• Problem
All lines between the one holding "SPV (1014, 59)" and the end of the material below, both ends included, should be restated exactly.

• Source records
::::::::::
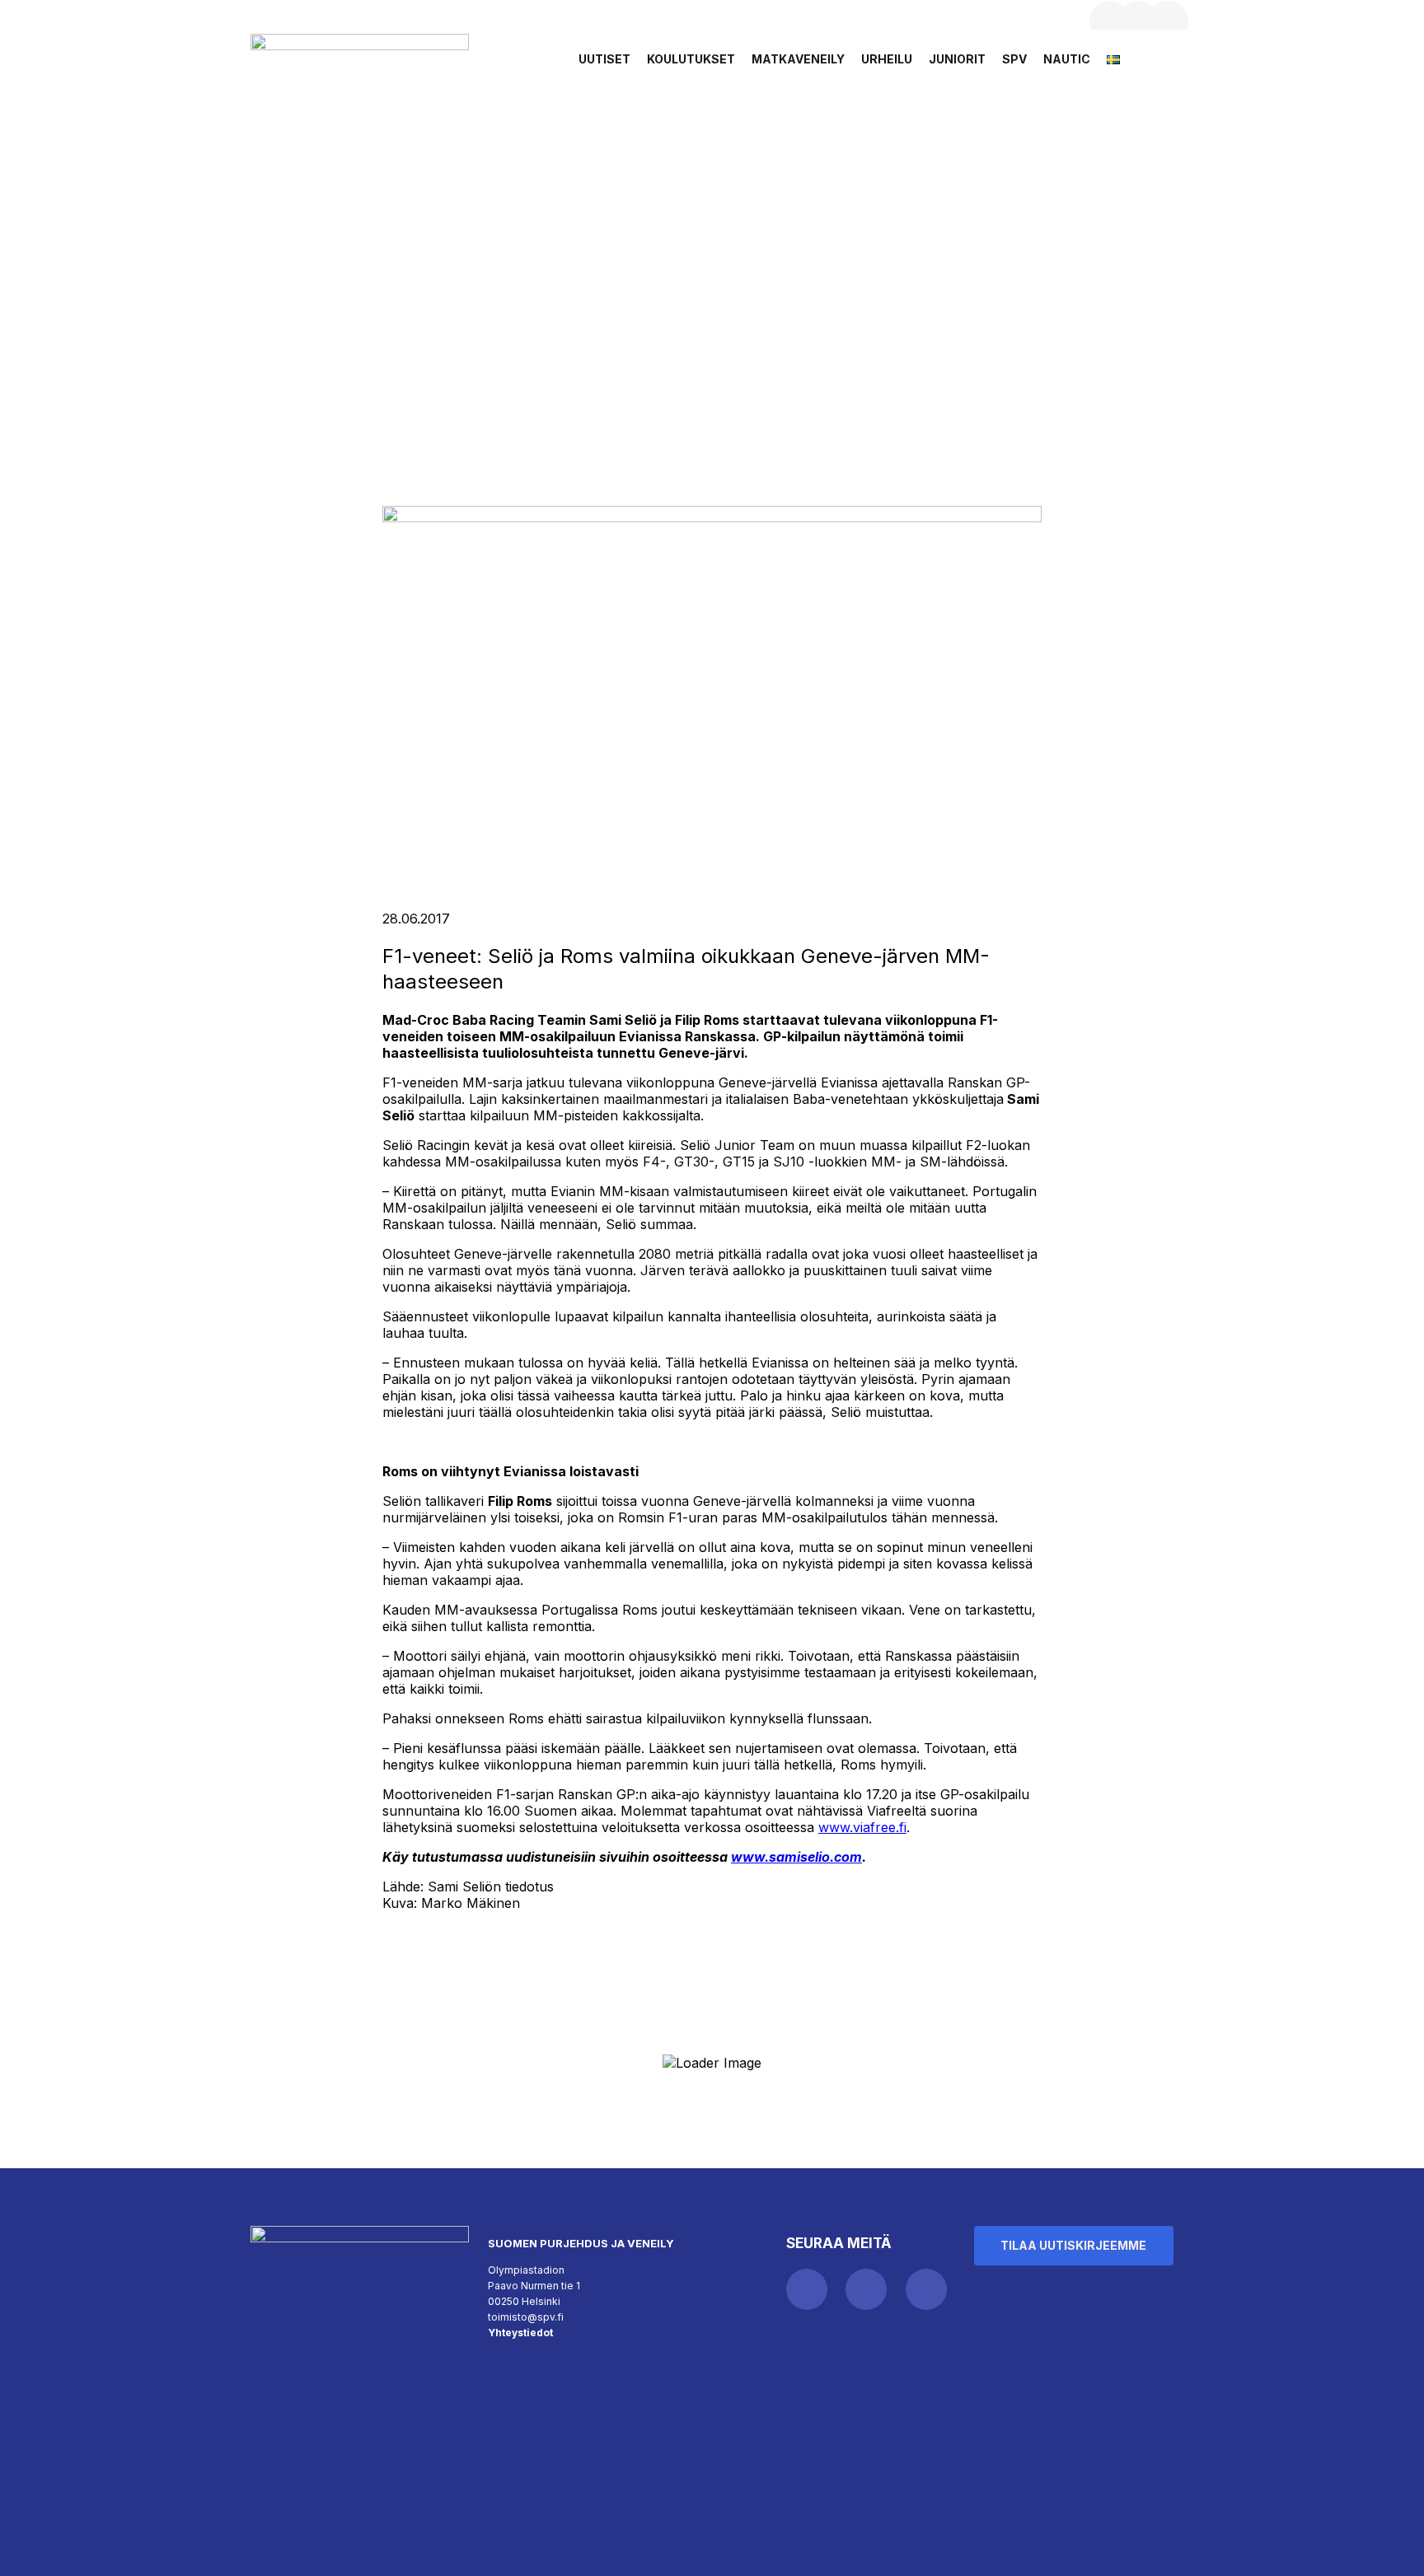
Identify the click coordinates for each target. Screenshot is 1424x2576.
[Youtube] (1167, 21)
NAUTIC (1066, 59)
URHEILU (886, 59)
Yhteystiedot (520, 2332)
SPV (1014, 59)
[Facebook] (1110, 21)
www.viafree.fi (862, 1827)
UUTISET (604, 59)
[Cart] (1167, 64)
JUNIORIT (957, 59)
::::::::::
• Exercise solution
SPV (1014, 59)
[Facebook] (1110, 21)
www.viafree.fi (862, 1827)
UUTISET (604, 59)
[Cart] (1167, 64)
JUNIORIT (957, 59)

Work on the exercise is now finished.